“VOLEVO FARE IL GIORNALISTA”. POESIE, RIFLESSIONI E REALTA’ NEL LIBRO DI GIUSEPPE DI MATTEO

Volevo fare il giornalista.
Ogni giorno
mi tocca vendere l’anima
per due parole
che non hanno valore
(tratto da “Volevo fare il giornalista” di Giuseppe Di Matteo)

Alcuni lo definiscono il mestiere più bello del mondo e altri ne vengono attratti grazie ai film che celebrano le gesta dei big della stampa: il giornalismo in realtà è duro, è lotta, è un mondo difficile, a volte impossibile, nel quale vivere e lavorare. Giuseppe Di Matteo, classe 1983, ha al suo attivo diverse raccolte di poesie e un lungo curriculum in varie redazioni. “Volevo fare il giornalista” (2023, 4 Punte Edizioni), è l’ultima opera del giornalista e poeta pugliese; una raccolta di poesie brevi ma potenti che rappresentano situazioni vissute dall’autore, “un atto di accusa in versi” nei confronti di un mestiere a suo avviso “sempre più schiavile”. Grazie alla scrittura incisiva, scabra, essenziale, il libro si legge velocemente e altrettanto velocemente si rilegge, perché i componimenti sembrano dilatarsi ad ogni nuova lettura, liberando i significati racchiusi nei versi. Il libro, disponibile sui maggiori canali di distribuzione, è stato illustrato da Liliana Carone.

La copertina del libro

“Volevo fare il giornalista” (4 Punte Edizioni) è il titolo del suo ultimo libro. Sembra suonare molto provocatorio, soprattutto nei tempi attuali, dove gli attacchi alla professione sono molti. È così?“.

“In realtà non è affatto provocatorio e nemmeno tanto allusivo: sono un giornalista professionista da quasi dieci anni, ma non riesco a farlo come vorrei. Colpa soprattutto della precarietà che ormai è l’anima più profonda di questo mestiere. Per quanto riguarda gli attacchi alla professione, il primo non viene dai suoi nemici, è un fuoco amico. Alludo al modo in cui la professione sta cambiando per volontà di chi la esercita: ci si sta allontanando dal giornalismo di qualità, che era anzitutto un gioco di squadra, per inseguire altre logiche. Il racconto del mondo e della realtà viene quotidianamente sostituiti da un chiacchiericcio spacciato per cronaca: un’assurdità. La continua ricerca del sensazionalismo è un altro veleno che sta inquinando non poco quello che, a mio avviso a torto, viene considerato il mestiere più bello del mondo”.

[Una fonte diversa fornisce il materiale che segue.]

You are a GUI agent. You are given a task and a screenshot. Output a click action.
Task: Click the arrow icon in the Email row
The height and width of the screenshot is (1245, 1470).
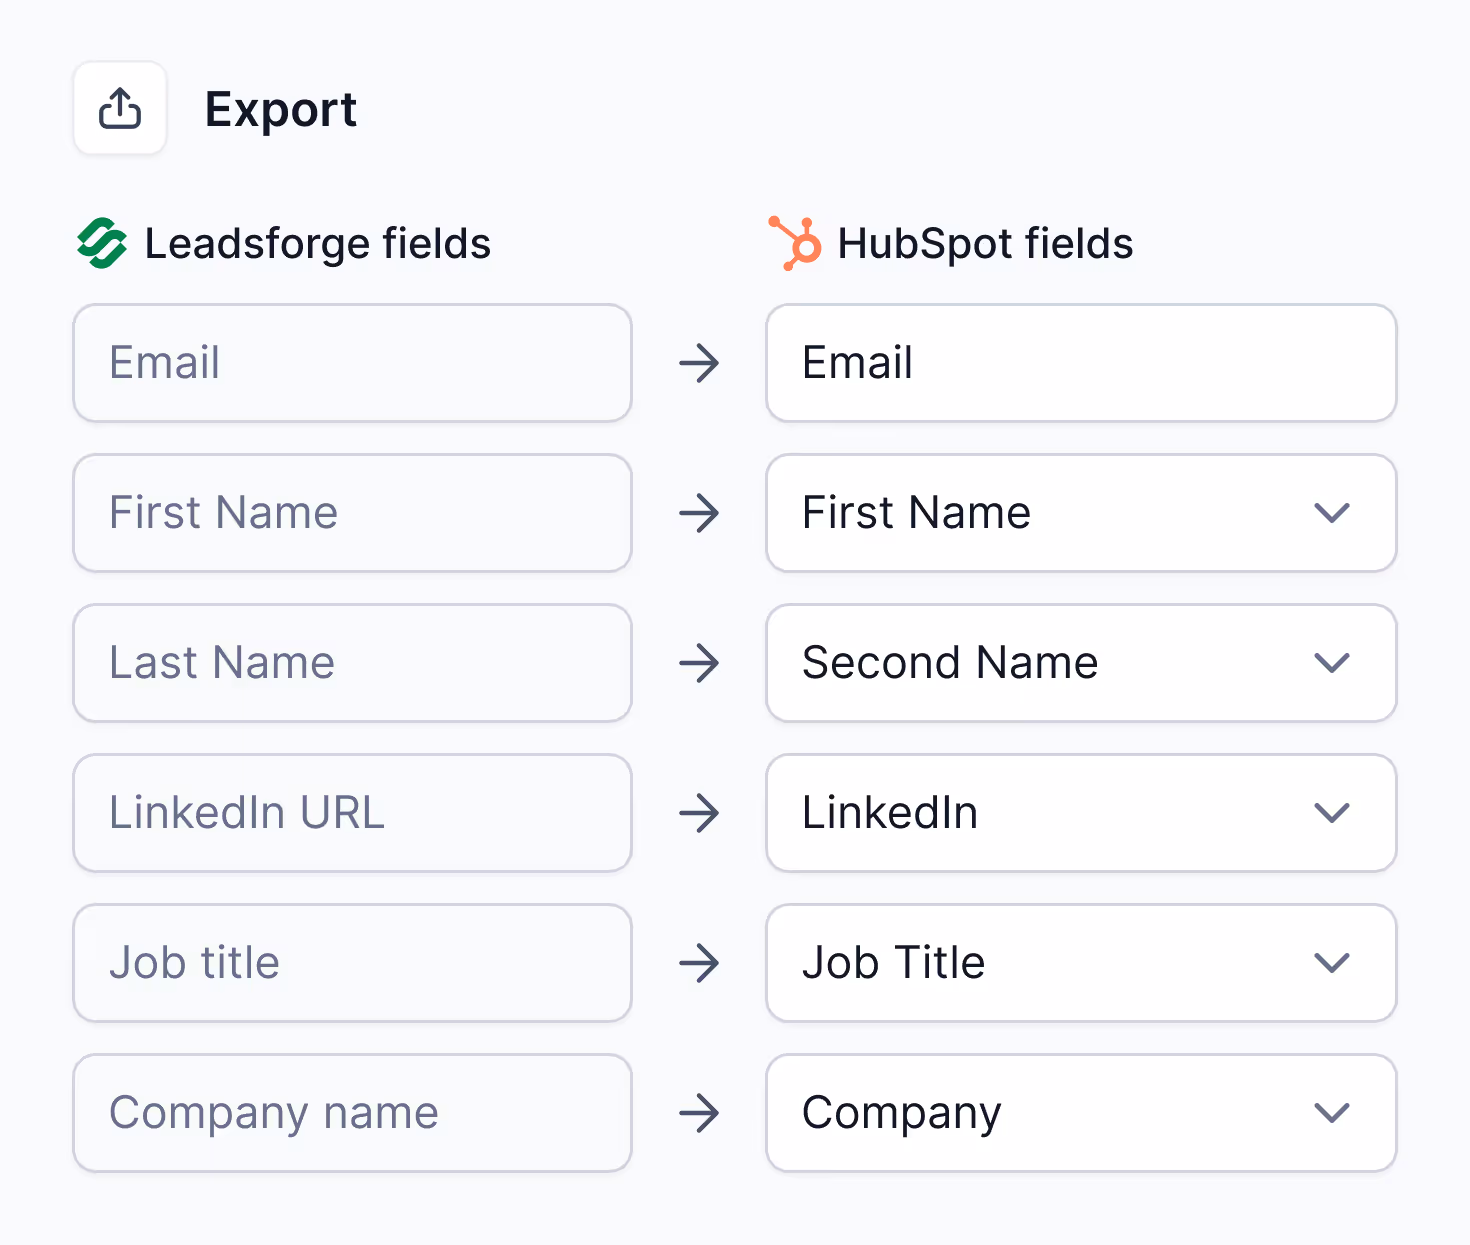pyautogui.click(x=699, y=363)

Cosa salva del giornalismo attuale?

“La sua missione, che è la ricerca della verità. Ma anche l’opportunità che esso regala, e cioè raccontare il mondo. Lo si può fare in molti modi: io, per esempio, amo scrivere di attualità e cultura. Presto però l’arcobaleno scompare, per tanti motivi. Anzitutto perché ormai il giornalismo è un mestiere sempre più schiavile: tolti i privilegiati e i divi televisivi, gli altri fanno la fame o vivono tra mille difficoltà. Non si assume praticamente più, e quando lo si fa il talento non è quasi mai l’elemento più importante: spesso contano il nome che hai e le relazioni che puoi offrire. In secundis, il giornalismo è un mestiere feudale. Esistono infatti i proprietari terrieri degli spazi e degli argomenti: il che significa mettersi in fila per anni per ottenere al massimo un osso rosicchiato. Non parliamo poi dei compensi. Molti collaboratori esterni vengono pagati pochissimo: eppure sono loro che mandano avanti la baracca. Ma ci sono anche altri problemi. Il giornalismo è diventato un mestiere terribilmente impiegatizio: chi lavora in redazione spesso passa il suo tempo a passare i pezzi degli altri, a titolare e a riempire boxini; non si esce più, salvo lodevoli eccezioni; si è incatenati alle notizie d’agenzia e al web. Ma il giornalismo più vero e autentico è quello che ti permette anzitutto di parlare con le persone, di vedere e riferire.

A mio avviso, comunque, giornalismo più bello è quello che si fa in radio, dove non si è schiavi delle immagini e conta la forza della parola. Anche la carta stampata ha un suo fascino un po’ per lo stesso motivo; poi c’è l’oceano del web, che potrebbe essere uno spazio interessante ma spesso viene riempito di contenuti pessimi o banali; il giornalismo televisivo non mi piace per niente, anche perché in molti casi non racconta nulla se non l’ego smisurato del giornalista. Ovviamente salvo lodevoli eccezioni”.

Il libro è molto diretto, crudo, vero. Quali sono state le sue emozioni durante la stesura?

“Non è stato semplice lavorare alla stesura di questo libro. Non è un’autobiografia poetica, ci tengo a precisarlo, ma ovviamente c’è tanto del mio vissuto personale. So di cosa parlo, non mi sono inventato nulla. Ho tra l’altro raccolto nel libro un triste patrimonio di esperienze comuni di cui nessuno parla. Precarietà e stipendi da fame sono il pane quotidiano di tanti giornalisti che vivono del proprio lavoro e basta, senza inseguire la celebrità o patetici occhi di bue. I miei frammenti, ai quali mi auguro di aver conferito un minimo di sostanza poetica, sono dedicati non a caso ai miei compagni di sventura. Non poche volte ho avuto la tentazione di mollare, anche perché il mio è sostanzialmente il racconto di chi non ce l’ha fatta. E tuttavia è un racconto intellettualmente onesto, non un piagnisteo. Infatti, pur tra mille difficoltà e anche se ho scelto di provare la carriera dell’insegnamento, continuo a scrivere. Ho un tesserino da giornalista professionista: non rinuncio tanto facilmente a esercitare una professione alla quale ho dedicato, e dedico ancora, lacrime e passione”.

Scrittura come liberazione o libertà di scrittura?

«Direi più la prima, e mi piace citare non a caso la parte finale di una delle poesie più belle di Franco Fortini: “Nulla è sicuro, ma scrivi”.